As the delta variant spreads, The Marshall Project continues to track shifting visitation policies at prisons across the country. The two states that SCHR works in — Georgia and Alabama — have varying policies. Alabama has not allowed in-person visits at all since March 2020, including legal visits. Georgia has allowed limited in-person visitation since April 2021. 

Alabama has finished the initial build of a gas chamber. The news came to light in a filing related to the right to have a spiritual adviser present at the time of execution. Alabama currently carries out executions via lethal injections, but as the drugs become increasingly difficult to obtain, states have begun looking at alternative methods, including firing squads and gas chambers.

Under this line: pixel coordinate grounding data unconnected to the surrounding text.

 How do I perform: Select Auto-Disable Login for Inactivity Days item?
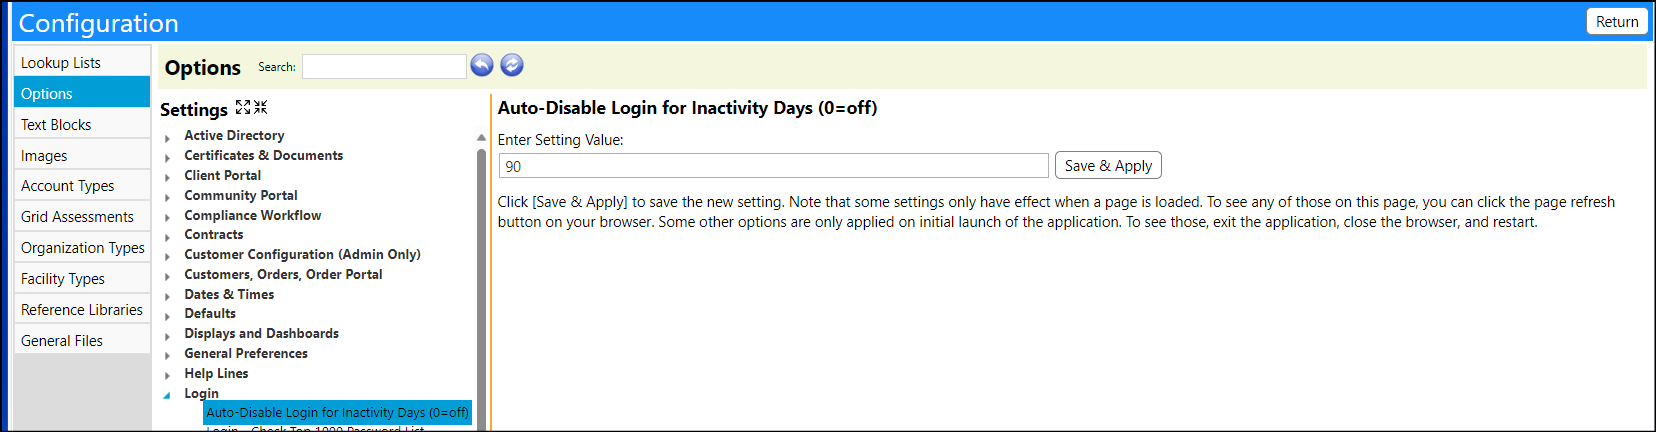coord(337,412)
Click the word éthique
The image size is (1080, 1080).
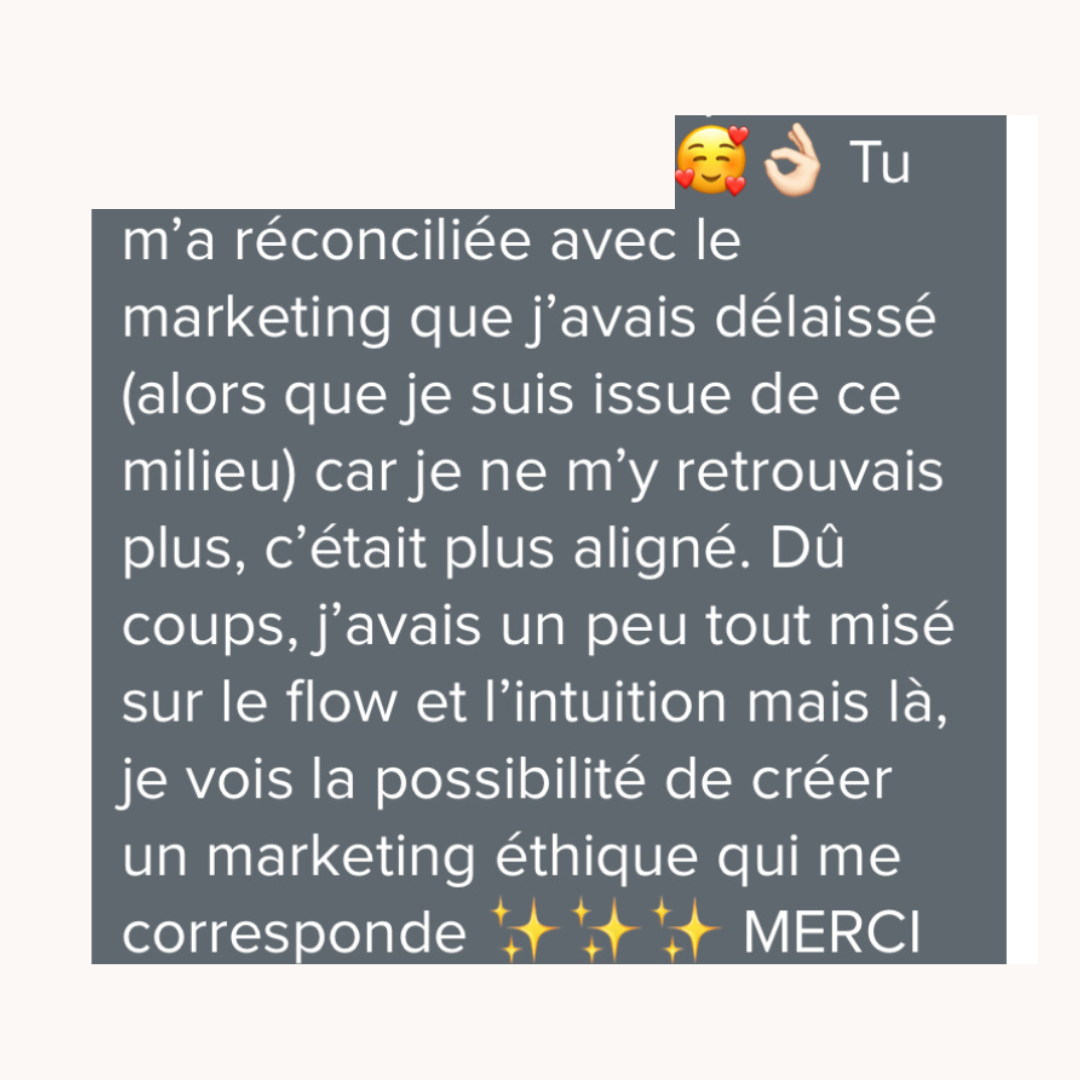pos(596,859)
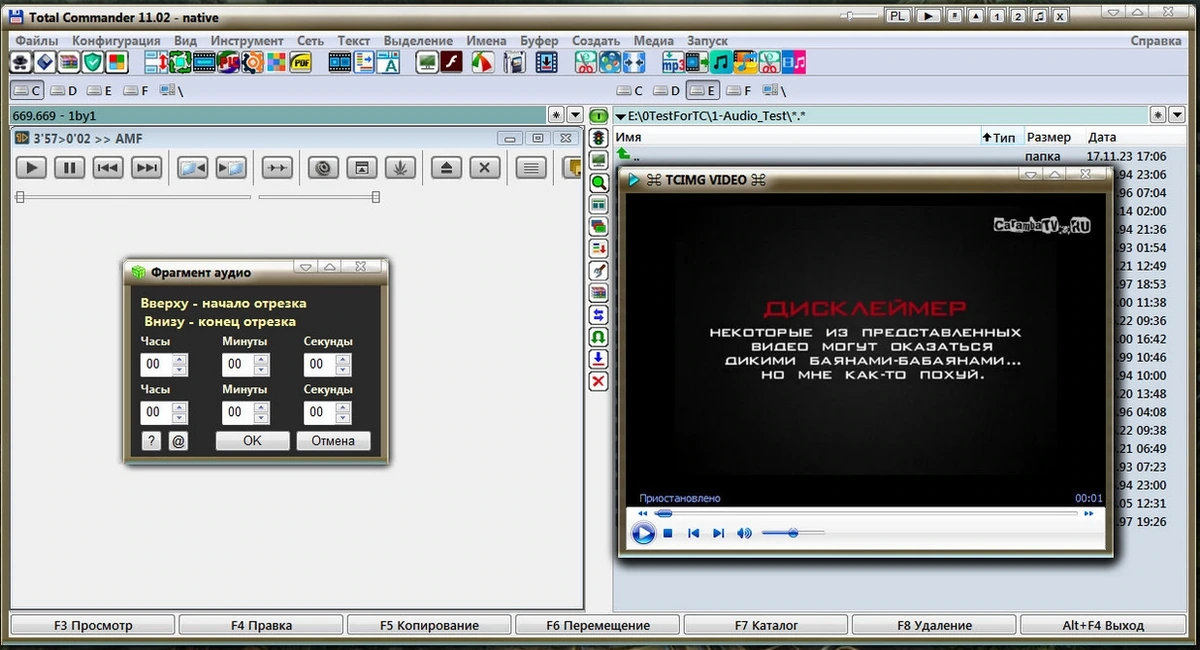This screenshot has width=1200, height=650.
Task: Switch right panel to drive F
Action: 736,91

The crisis within the Georgia Department of Corrections continues, with endemic violence and medical neglect resulting in deaths. Correctional officer vacancy rates at some facilities are as high as 74%. SCHR sent a second warning letter to Lee Arrendale State Prison (the first was sent in April of 2021) asking for immediate remedies to multiple cruel, inhumane, and illegal practices occurring at the prison, including the treatment of postpartum women and other medically vulnerable people. “It speaks to the level of indifference (from the GDC),” SCHR’s Atteeyah Hollie told the AJC. 

A law passed last session in Georgia creates a pathway to early felony probation termination, easing reentry and re-enfranchising people who had their right to vote taken away. Up to 48,000 people may be eligible to end their supervision period early. “As with so many changes in the law, it is all about the implementation; it’s all about the enforcement,” SCHR’s Atteeyah Hollie told Georgia Public Broadcasting. “Really being sure that these changes touch people’s lives and lead to shorter sentences — that’s kind of like where the rubber hits the road.” 

In June, SCHR client Spratt Howard walked out of the Athens-Clarke County Courthouse, finally a free man after more than two decades in prison. He had previously been sentenced to a mandatory life without the possibility of parole. Welcome home, Mr. Howard!